How Gut Bacteria Affect Multiple Sclerosis

Multiple sclerosis (MS) is a chronic autoimmune disease primarily affecting the central nervous system (CNS), including the brain and spinal cord. In MS, the immune system mistakenly attacks and damages myelin, the protective sheath surrounding nerve fibers, disrupting communication pathways. The gut microbiome is the vast community of trillions of microorganisms, including bacteria, viruses, and fungi, that reside in the digestive tract. Recent discoveries have established a significant, bidirectional link between this microbial community and the pathology of MS.

Understanding Multiple Sclerosis and the Gut-Brain Axis

MS is defined by demyelination and inflammation, leading to the formation of scar tissue, or lesions, within the CNS. Symptoms are highly variable, ranging from visual disturbances, numbness, and tingling to muscle weakness, coordination problems, and profound fatigue. The disease often presents as relapsing-remitting episodes where symptoms flare up and then subside.

The Gut-Brain Axis (GBA) is the foundational concept linking the digestive tract to neurological health. This constant two-way communication system involves complex neural, endocrine, and immune signaling pathways connecting the brain to the enteric nervous system, often called the “second brain,” in the gut. The gut microbiome acts as a major modulator of the GBA, influencing brain function and systemic immune responses through its metabolic activity and signaling molecules.

Microbial Dysbiosis in MS Patients

Microbial imbalance, known as dysbiosis, is consistently observed in the gut of individuals with MS compared to healthy populations. This imbalance involves distinct shifts in bacterial abundance, indicating a loss of microbial diversity necessary for immune homeostasis. The gut flora composition shifts toward a pro-inflammatory profile, contributing to the underlying autoimmune response in MS.

Researchers have identified several bacterial taxa that are either enriched or depleted in MS patients. Inflammatory bacteria, such as Akkermansia muciniphila and Acinetobacter calcoaceticus, are often found in higher abundance. Akkermansia is a mucin-degrading bacterium whose overgrowth may compromise the gut’s protective mucus layer.

Conversely, beneficial bacteria that produce anti-inflammatory molecules are significantly reduced. This depleted group includes species from the Clostridia clusters XIVa and IV, which are known for their protective properties.

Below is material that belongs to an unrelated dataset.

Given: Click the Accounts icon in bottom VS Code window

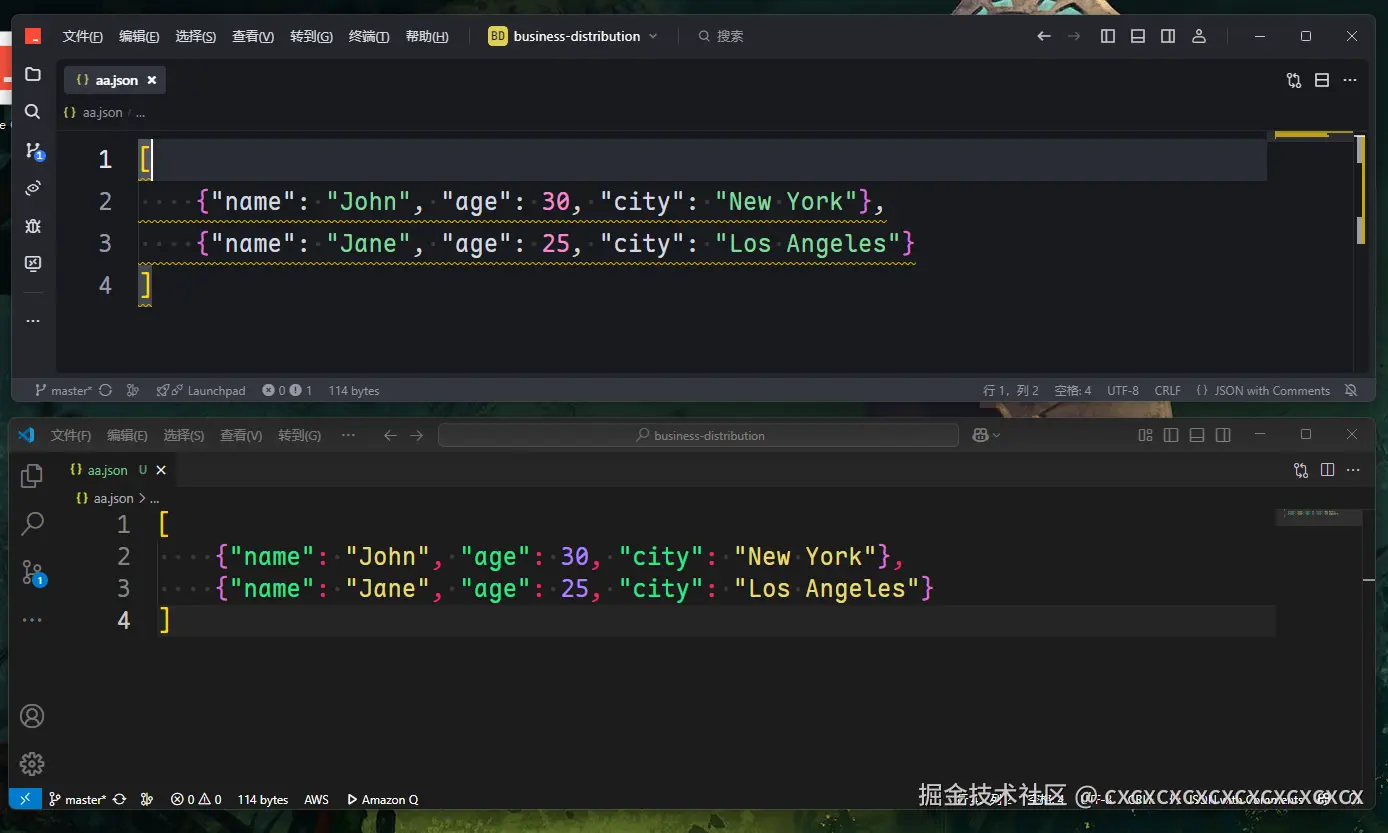Looking at the screenshot, I should tap(32, 716).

Other important depleted groups often include species of Bacteroides, Parabacteroides, and Faecalibacterium, which are producers of short-chain fatty acids.

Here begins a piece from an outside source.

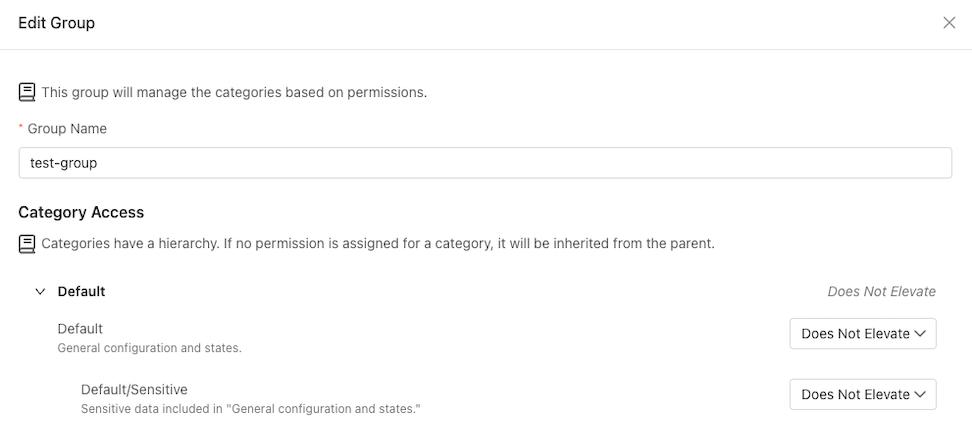Click the italic Does Not Elevate summary text
Screen dimensions: 972x433
tap(881, 291)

Immunological Pathways Linking Gut Bacteria to MS

The altered gut flora influences the immune system through metabolites, primarily short-chain fatty acids (SCFAs). SCFAs (butyrate, propionate, and acetate) are fermentation products of dietary fiber by gut bacteria. These molecules are powerful immune modulators that promote the development and function of regulatory T-cells (Tregs), specialized cells that suppress autoimmune inflammation.

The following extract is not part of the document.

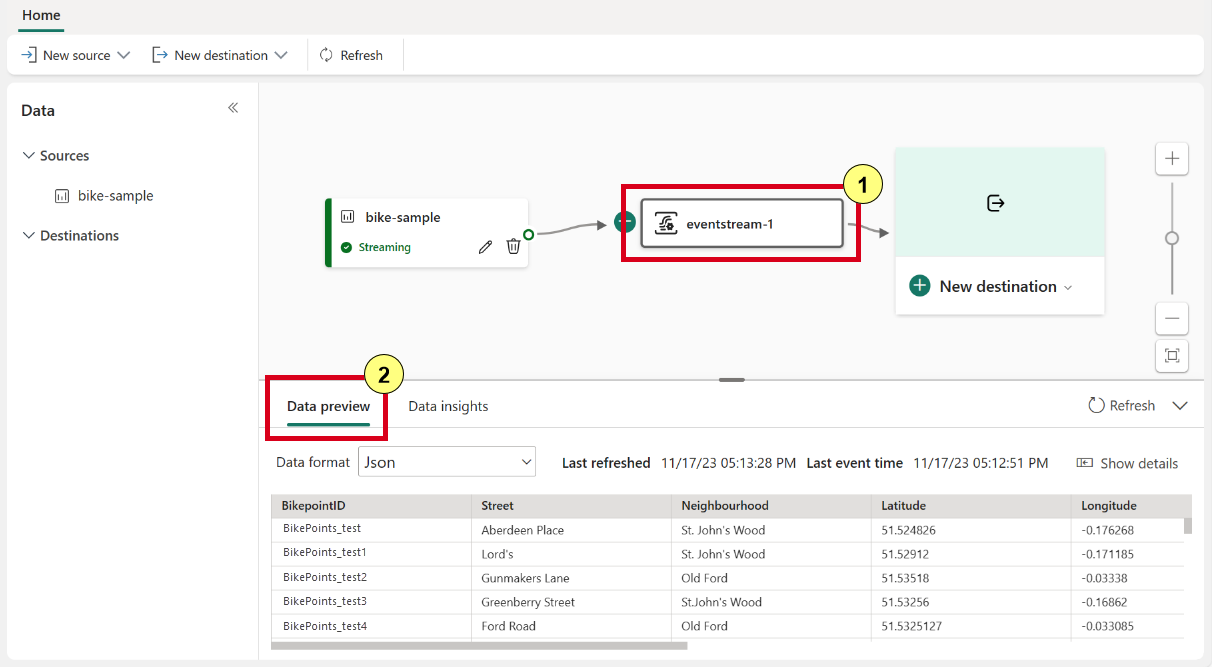Click the canvas zoom slider handle
Screen dimensions: 1212x667
(x=1172, y=238)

Reduced SCFA-producing bacteria in MS patients result in lower concentrations of these protective metabolites. This impairs Treg function and allows pro-inflammatory immune responses to proceed. SCFAs also maintain the integrity of the intestinal lining, preventing the passage of harmful substances into the bloodstream. Low SCFA levels compromise this barrier.

This compromised barrier leads to increased intestinal permeability, often called a “leaky gut,” allowing bacterial components to enter the circulation. For example, lipopolysaccharide (LPS), a component of the outer membrane of certain bacteria, can enter the bloodstream and trigger systemic inflammation. This cascade ultimately affects the CNS, contributing to neuroinflammation in MS.

The gut environment also polarizes T-helper cells, which are central to the autoimmune attack. MS-associated bacteria, such as enriched Akkermansia, stimulate the differentiation of pro-inflammatory T-helper 17 (Th17) cells. Th17 cells are implicated in driving the CNS inflammation and demyelination characteristic of MS.

Emerging Microbiome-Based Treatments

The recognition of the gut-MS connection has opened new avenues for therapeutic intervention aimed at restoring microbial balance. Dietary strategies are a non-invasive way to influence microbiome composition, as high-fiber diets promote the growth of beneficial SCFA-producing bacteria. Diets rich in plant-based foods, such as the Mediterranean diet, are often recommended to support a diverse gut environment.

Targeted supplementation using probiotics and prebiotics is also being investigated as a means to normalize the gut flora. Probiotics introduce live microorganisms, with studies exploring specific strains like Lactobacillus and Prevotella that may shift the immune response toward an anti-inflammatory state. Prebiotics, which are non-digestible fibers, serve as food for these beneficial bacteria, promoting their colonization and metabolic activity.

Fecal Microbiota Transplantation (FMT) is a more intensive approach involving transferring stool from a healthy donor to rapidly re-establish a diverse microbial community. While FMT is currently used to treat other gastrointestinal conditions, its application in MS is still largely experimental. Researchers are focused on safety and identifying the specific microbial profiles needed for lasting therapeutic benefits.